Son homologue NIO dit « rester pleinement engagé » sur le marché européen et assure « maintenir les prix de ses modèles à ce stade ». MG France a de son côté pris les devants en dédouanant et en stockant 2.600 véhicules, a indiqué sa direction.
Les modèles de marques non chinoises produits en Chine sont également visés : Tesla Model 3, Mini électrique, Volvo EX40…
Si les surtaxes sont confirmées par Bruxelles, seule une majorité qualifiée d’Etats membres (15 pays représentant 65% de la population européenne) pourrait s’opposer à leur adoption définitive.
Selon l’institut allemand Kiel, ces droits supplémentaires pourraient réduire de 42% les importations de véhicules électriques en provenance de Chine, une baisse « largement compensée par l’augmentation des ventes des producteurs européens et des importations en provenance de pays tiers ».
Mais à long terme, cela ne rendrait pas nécessairement le prix des voitures électriques plus abordable en Europe, prévient-il.
La réticence allemande
Alors que la France et l’Espagne ont activement fait pression pour des mesures proportionnées, l’Allemagne, très impliquée en Chine, s’est battue avec la Suède et la Hongrie pour éviter les sanctions, craignant des représailles de Pékin.
Les constructeurs automobiles allemands Audi, BMW, Mercedes et Volkswagen réalisent près de 40% de leurs ventes mondiales en Chine. « Les effets négatifs de cette décision dépassent les bénéfices potentiels », a déclaré jeudi Volkswagen.

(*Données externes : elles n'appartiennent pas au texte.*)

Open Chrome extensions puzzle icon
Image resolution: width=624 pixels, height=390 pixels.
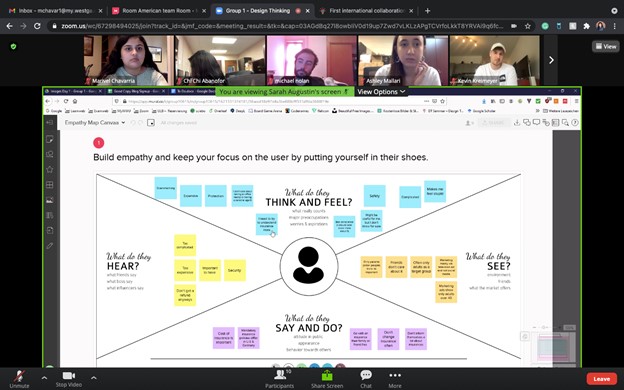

Pékin a menacé l’UE de mesures de rétorsion : la Chine a déjà annoncé mi-juin une enquête antidumping sur les importations de porc européen, après une enquête lancée en janvier sur les spiritueux de vin de l’UE (dont le cognac). Vins, produits laitiers et voitures de grande puissance sont également dans son viseur, selon la presse chinoise.
Cette nouvelle guerre des mots s’inscrit dans le cadre des tensions commerciales croissantes entre l’Occident et la Chine, accusée également de détruire la concurrence dans d’autres secteurs : éoliennes, panneaux solaires, batteries, etc.
Avec l’intention de freiner les importations de véhicules électriques chinois sans les bloquer complètement, l’UE assure néanmoins respecter les règles de l’Organisation mondiale du commerce (OMC).
Elle espère ainsi protéger un secteur qui emploie 14,6 millions de travailleurs dans l’UE tout en évitant un conflit meurtrier avec son deuxième partenaire économique après les États-Unis.